### INSTRUCTIONS
#1 Return the part of the ZIO passage between "One problem with" and "into different Ref.", inclusive, copied word for word.
#2 Name every data structure that the ZIO passage calls a specialized version of TRef.

### PAGE TEXT
☆ ☆ ☆ ☆ ☆

What if our program takes a little bit longer to run and we have a lot of requests? We might have contention issues with multiple fibers running the same code again and again, and only one of them succeeding each time. It feels inefficient to retry our whole business logic every time.

One solution is to switch from Ref to Ref.Synchronized. Unlike Ref, Ref.Synchronized is not optimistic and adds a Semaphore of size one to prevent concurrent execution of code accessing the same reference. Another option is to use a Queue with a single fiber processing requests. A queue is particularly well-suited for asynchronous workloads (e.g., gRPC streams), but can also be used for request-response workloads (with Promise).

Let's say only a given list of players is allowed to join that game, and once a player leaves, they are not able to join again. This raises the question of where to store this data.

One approach is to put everything into GameState.

case class GameState(
  ...
  allowedPlayers: Set[UserId],
  leftPlayers: Set[UserId]
)

One problem with putting everything in the same object is that it tends to become too large, and modifying it will involve many copy operations (for example, we need to do state.copy(leftPlayers = state.leftPlayers + userId) to add a user to leftPlayers), which is not the best UX. You can write helper functions to hide the copy, but it's more boilerplate. Another issue with Ref.Synchronized specifically is that regardless of which part of the state you modify, you still need to wait on the same Semaphore.

The other approach is to split the state into different Ref.

class GameLogic(
  state: Ref[GameState],
  allowedPlayers: Ref[Set[UserId]],
  leftPlayers: Ref[Set[UserId]]
)

The problem here is that while each Ref offers atomic operations, there is no atomic operation between multiple Ref.

def join(userId: UserId): Task[Unit] =
  for {
    isAllowed   <- allowedPlayers.get.map(_.contains(userId))
    alreadyLeft <- leftPlayers.get.map(_.contains(userId))
    _           <- ZIO.when(isAllowed && !alreadyLeft)(join(userId))
  } yield ()

Do you see the problem with the code above? alreadyLeft might be false, but before the join line is executed, another fiber might have added the user to leftPlayers. Yet, we're going to proceed with join anyway!

We could introduce a Semaphore around that code, but that adds even more contention than there was already, and it feels too low-level in our code. Fortunately, there is a better option included in the ZIO library: ZSTM.

class GameLogic(
  state: TRef[GameState],
  allowedPlayers: TSet[UserId],
  leftPlayers: TSet[UserId]
)

TRef has exactly the same operators as Ref, with the only difference being that they return ZSTM instead of ZIO. What does this change? ZSTM computations can be combined together and committed all at once in a single transaction. If two transactions happen at the same time and conflict with each other, one will succeed and the other will be retried, which is why you can't run side effects in ZSTM. Similarly, if a transaction fails, nothing will be committed and the data will remain unchanged.

Even better: structures like TSet, TMap, or TArray are specialized versions of TRef that offer convenient operators that also return ZSTM but will cause transactions to conflict only if they are accessing the same elements. This means that if a ZSTM is adding a particular key while another one is modifying another key in the same data structure, both transactions can be committed without retry, which reduces contention issues significantly.

To illustrate this, let's revisit our previous example.

def join(userId: UserId): Task[Unit] =
  ZSTM.atomically {
    for {
      isAllowed   <- allowedPlayers.contains(userId)
      alreadyLeft <- leftPlayers.contains(userId)
      _           <- ZSTM.when(isAllowed && !alreadyLeft)(join(userId))
    } yield ()

☆ ☆ ☆ ☆ ☆

### RECORDED DATA

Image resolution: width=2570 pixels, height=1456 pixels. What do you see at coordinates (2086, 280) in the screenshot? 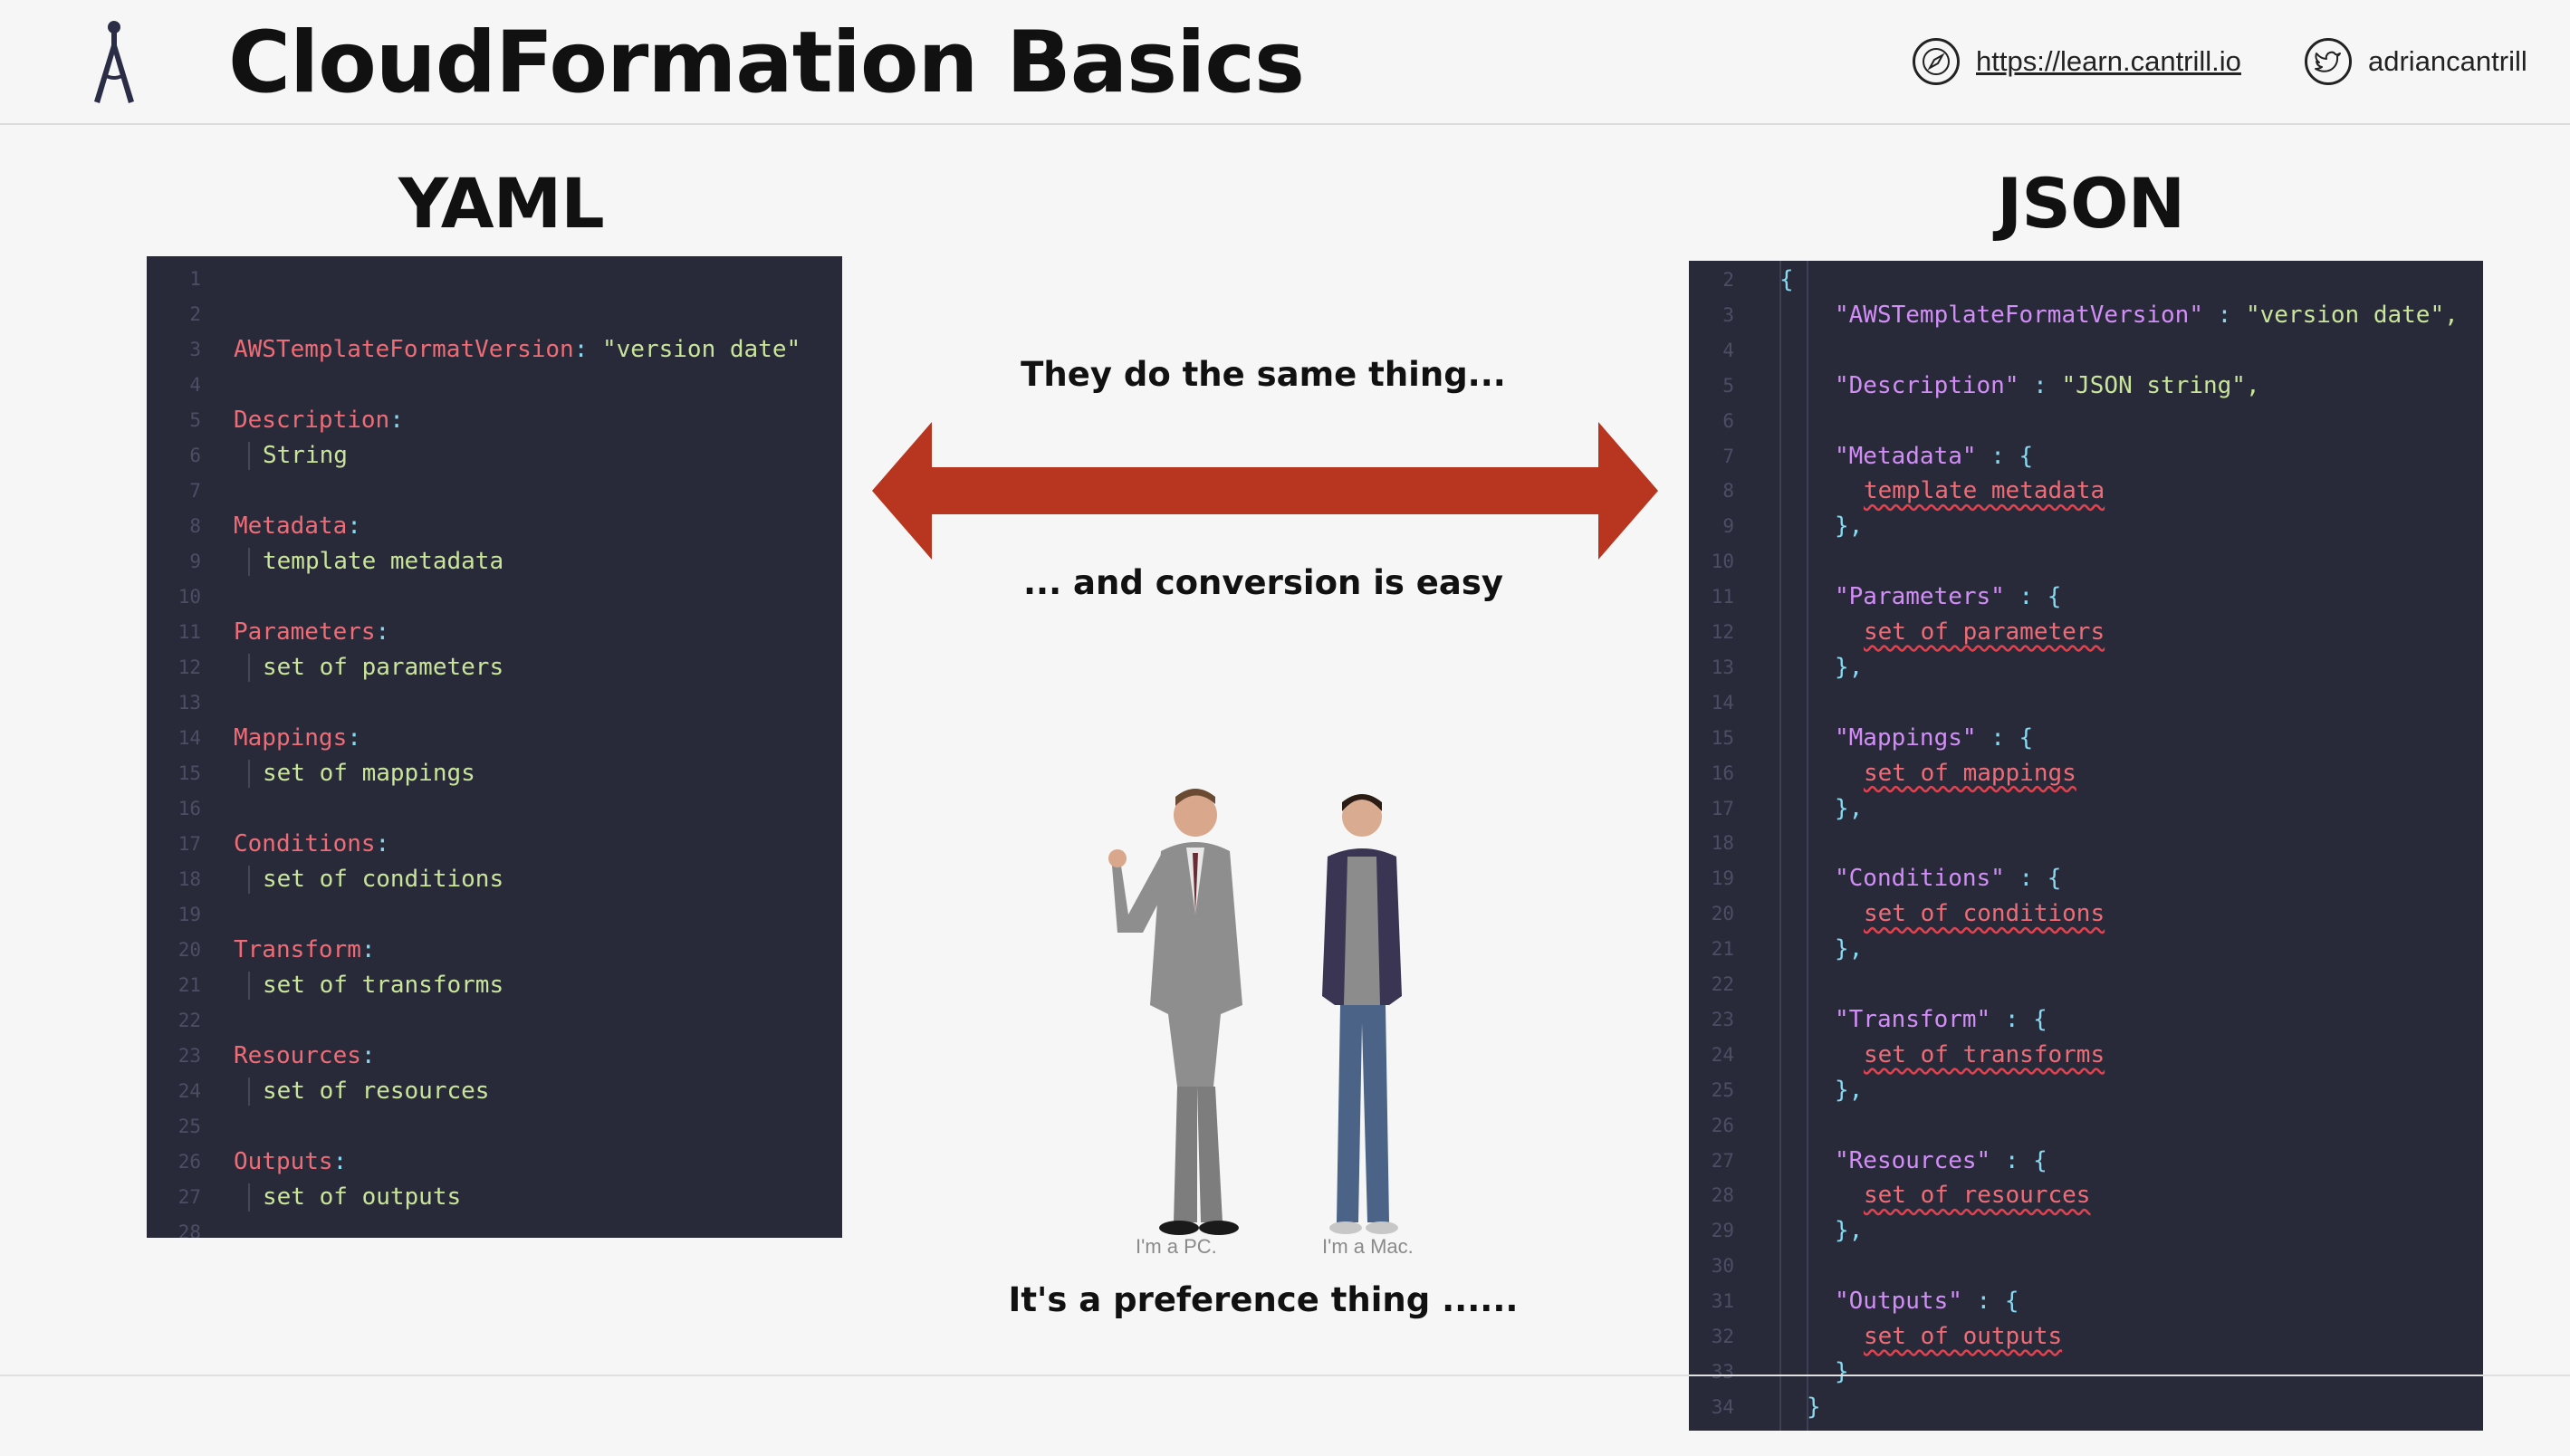
I see `code-line: 2{` at bounding box center [2086, 280].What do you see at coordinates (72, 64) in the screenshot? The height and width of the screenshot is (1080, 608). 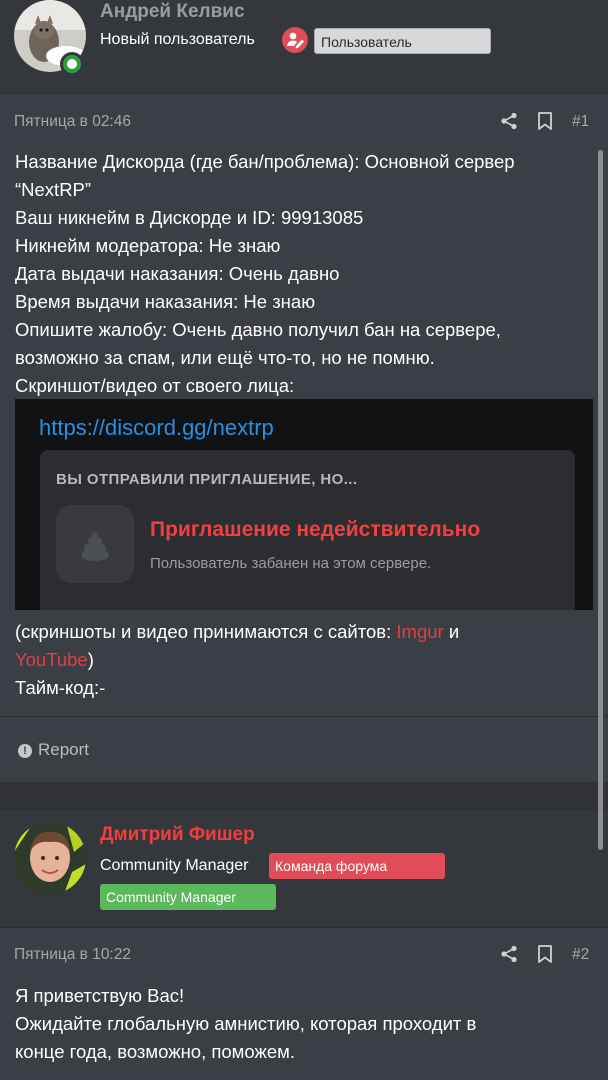 I see `online-status-icon` at bounding box center [72, 64].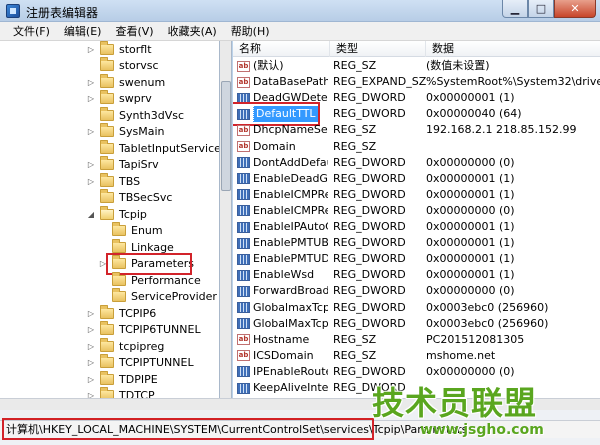 The width and height of the screenshot is (600, 445). I want to click on value-row: EnablePMTUB... REG_DWORD 0x00000001 (1), so click(416, 243).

☆ ☆ ☆ ☆ ☆

### SOLVED PROBLEMS
#1
One problem with putting everything in the same object is that it tends to become too large, and modifying it will involve many copy operations (for example, we need to do state.copy(leftPlayers = state.leftPlayers + userId) to add a user to leftPlayers), which is not the best UX. You can write helper functions to hide the copy, but it's more boilerplate. Another issue with Ref.Synchronized specifically is that regardless of which part of the state you modify, you still need to wait on the same Semaphore.

The other approach is to split the state into different Ref.

#2 TSet, TMap, TArray